Several classification models are trained to classify social media posts as rumors or non-rumors. The following models are used:
- Support Vector Machine (SVM)
- Naive Bayes
- Random Forest
- Gradient Boosting
The models are trained using the vectorized data. The performance of each model is evaluated using accuracy and F1-score metrics.
The dataset is split into training and testing sets. Each model is trained on the training set and evaluated on the testing set.
- The train_test_split function from scikit-learn is used to split the dataset.
- Each model is trained and tested using the respective vectorized data.
- Accuracy and F1-score metrics are computed for each model.
Hyperparameter tuning is performed to optimize the performance of the SVM model.
- GridSearchCV is used to search for the best combination of hyperparameters for the SVM model.
- The best-performing SVM model is selected based on cross-validated accuracy.
from sklearn.model_selection import GridSearchCV
from sklearn.svm import SVC
# Define hyperparameters grid for SVM
svm_param_grid = {'C': [0.1, 1, 10, 100], 'gamma': [0.1, 0.01, 0.001], 'kernel': ['rbf', 'linear', 'poly', 'sigmoid']}
# Initialize GridSearchCV for SVM
svm_grid_search = GridSearchCV(SVC(), svm_param_grid, cv=5)
svm_grid_search.fit(X_train, y_train)
best_svm_classifier = svm_grid_search.best_estimator_
best_svm_accuracy = svm_grid_search.best_score_
print("Best SVM Accuracy after Hyperparameter Tuning:", best_svm_accuracy)
The accuracy and F1-score of each model are visualized for comparison.
- Matplotlib is used to create bar charts showing the performance of each model. Separate visualizations are created for TF-IDF and Bag of Words vectorization methods.

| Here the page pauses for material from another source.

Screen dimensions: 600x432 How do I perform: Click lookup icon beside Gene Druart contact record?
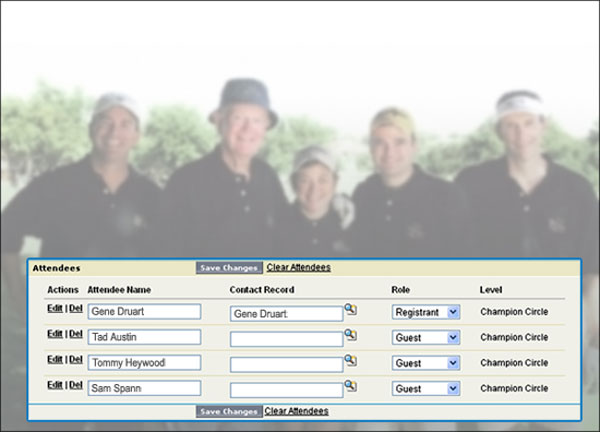click(350, 309)
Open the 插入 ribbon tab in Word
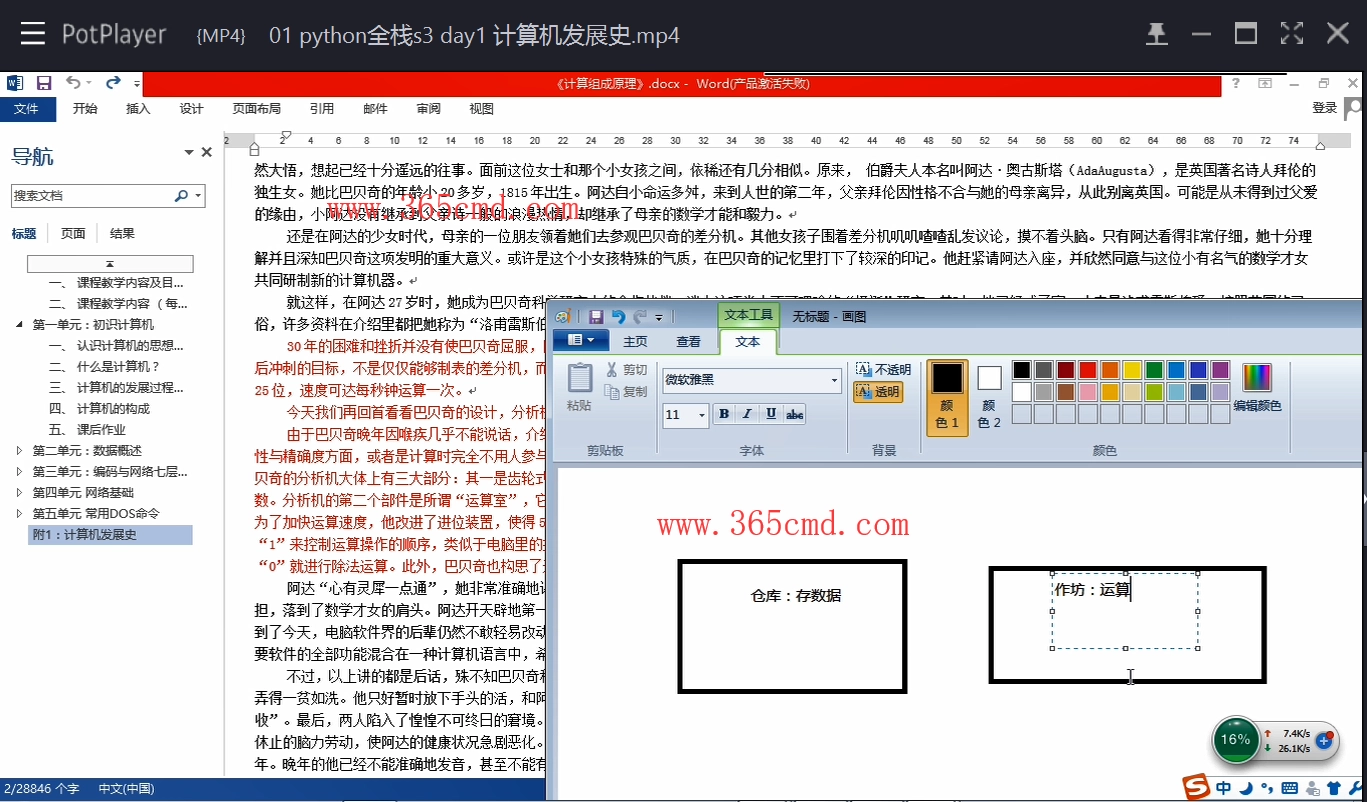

The performance of each model is compared based on accuracy and F1-score metrics.
- SVM Accuracy: 0.6498
- Naive Bayes Accuracy: 0.6179
- Random Forest Accuracy: 0.6341
- Gradient Boosting Accuracy: 0.5906
To visualize the accuracy of different classification models using TF-IDF vectorization, you can use the following code snippet:
import matplotlib.pyplot as plt
# Plot model accuracies for TFIDF
models = ['SVM', 'Naive Bayes', 'Random Forest', 'Gradient Boosting']
accuracies = [svm_accuracy, nb_accuracy, rf_accuracy, gb_accuracy]
plt.figure(figsize=(8, 6))
plt.bar(models, accuracies, color=['#004c6d', '#2a9d8f', '#e76f51', '#f4a261'])
plt.xlabel('Models')
plt.ylabel('Accuracy')
plt.title('Accuracy of Classification Models Using TFIDF')
plt.show()
The 'State of Tweet' column indicates the nature of each social media post, as determined by an agreement between annotators.
The distribution of different states of tweets in the dataset is as follows:
- Rumor Posts (r): 1020
- Anti-Rumor Posts (a): 3024
- Question Posts (q): 49
- Non-related Posts (n): 4517
To run the code on Google Colab, follow these steps:
- Upload the dataset (DATASET_R1.xlsx) to your Google Drive.
- Open the notebook file (Social_Media_Rumour_Detection.ipynb) in Google Colab.
- Mount your Google Drive by running the code cell containing the appropriate command.
- Modify the file path in the code to point to the dataset in your Google Drive.
- Execute each code cell sequentially to preprocess the data, train the models, and evaluate their performance.
In conclusion, this project demonstrates the effectiveness of machine learning techniques in detecting rumors in social media posts. By preprocessing text data, vectorizing it, and training classification models, we can accurately classify social media posts as rumors or non-rumors.